According to the longest open reading
frame (ORF) identified in cloned Fli-1 cDNAs, the product of the Fli-1
gene is usually referred to as a single protein of 452 amino acids with
a predicted molecular mass of 51 kDa. This predicted size roughly
corresponds to that of the major protein obtained after in vitro
translation of synthetic Fli-1 mRNA and to that of the major
protein revealed by Fli-1-specific antibodies in Western blot analyses
of cell lysates. However, in virtually every cell line analyzed so far, as illustrated for Friend erythroleukemic cells (Fig.

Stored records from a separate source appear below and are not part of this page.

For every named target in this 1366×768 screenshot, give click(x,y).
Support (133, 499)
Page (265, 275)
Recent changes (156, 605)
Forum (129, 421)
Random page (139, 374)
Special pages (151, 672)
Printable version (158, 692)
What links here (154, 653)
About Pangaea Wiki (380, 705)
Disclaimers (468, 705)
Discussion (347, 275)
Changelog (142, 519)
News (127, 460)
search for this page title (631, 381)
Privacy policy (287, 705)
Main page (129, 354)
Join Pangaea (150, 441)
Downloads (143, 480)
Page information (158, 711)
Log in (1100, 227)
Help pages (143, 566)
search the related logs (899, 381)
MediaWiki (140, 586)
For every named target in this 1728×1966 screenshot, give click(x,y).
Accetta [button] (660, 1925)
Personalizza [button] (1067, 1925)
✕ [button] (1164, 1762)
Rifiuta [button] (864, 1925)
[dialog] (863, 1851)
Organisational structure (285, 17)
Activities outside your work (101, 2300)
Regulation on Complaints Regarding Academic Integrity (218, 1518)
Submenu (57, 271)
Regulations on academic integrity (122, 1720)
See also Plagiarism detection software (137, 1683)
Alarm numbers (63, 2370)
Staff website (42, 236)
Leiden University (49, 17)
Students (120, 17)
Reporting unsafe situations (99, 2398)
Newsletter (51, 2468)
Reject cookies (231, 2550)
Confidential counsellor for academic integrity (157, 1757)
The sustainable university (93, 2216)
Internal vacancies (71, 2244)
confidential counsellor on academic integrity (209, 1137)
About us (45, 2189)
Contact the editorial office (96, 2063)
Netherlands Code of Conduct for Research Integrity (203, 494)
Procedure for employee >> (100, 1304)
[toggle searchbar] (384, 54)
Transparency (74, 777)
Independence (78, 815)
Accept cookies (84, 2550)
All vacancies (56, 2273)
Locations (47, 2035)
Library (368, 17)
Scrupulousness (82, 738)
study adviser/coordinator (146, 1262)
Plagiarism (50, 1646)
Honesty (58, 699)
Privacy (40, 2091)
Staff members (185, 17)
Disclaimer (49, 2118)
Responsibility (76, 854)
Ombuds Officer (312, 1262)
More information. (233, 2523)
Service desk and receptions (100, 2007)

1, lanes 1 to 6) and normal mouse
peripheral blood nucleated cells (lane 7), Western blot analyses also
indicate the presence of another minor protein of about 48 kDa, whose
origin remains unclear. Recently, a new variant of human Fli-1 mRNA
has been described, whose synthesis is initiated 1.4 kb upstream of the
other known transcription initiation sites at positions 398 and 204
(2, 10, 43). This mRNA lacks exon 1 because of its
splicing between new exon 1b and normal exon 2 (10). To
date, this variant mRNA has been detected only in two human pre-B
leukemic cell lines and is responsible for the synthesis of a FLI-1
protein isoform, named FLI-1b, initiated at AUG +100 in exon 2 instead
of AUG +1 in exon 1. The size of this FLI-1b isoform roughly
corresponds to the 48-kDa short isoform observed in Friend
erythroleukemia cells. We therefore decided to investigate whether this
Fli-1b mRNA was expressed in Friend erythroleukemia cells. For that
purpose, we designed two mouse primers, one forward primer located in
exon 1b (5'ex1b) and one reverse primer located in exon 2 (3'ex2), for
directing the amplification of a 421-bp cDNA fragment from the mouse
Fli-1b mRNA by reverse transcription-PCR (RT-PCR) (Fig.
2A). A single fragment of the expected
size was observed in the mouse pre-B-cell line 70Z/3 (30)
(Fig. 2B, lane 1), indicating that, like human Fli-1b mRNA, mouse
Fli-1b mRNA is expressed in pre-B leukemic cells and can account
for the synthesis of the FLI-1b protein isoform in these latter cells
(Fig. 2C, lane 1). In contrast, no amplification of the specific Fli-1b
cDNA could be obtained from Friend erythroleukemia cells (Fig. 2B, lane
2), although control experiments using the same reverse primer in exon
2 and a forward primer in exon 1 (5'ex1) led to the expected specific
258-bp fragment corresponding to other Fli-1 transcripts (lanes 4 and
6).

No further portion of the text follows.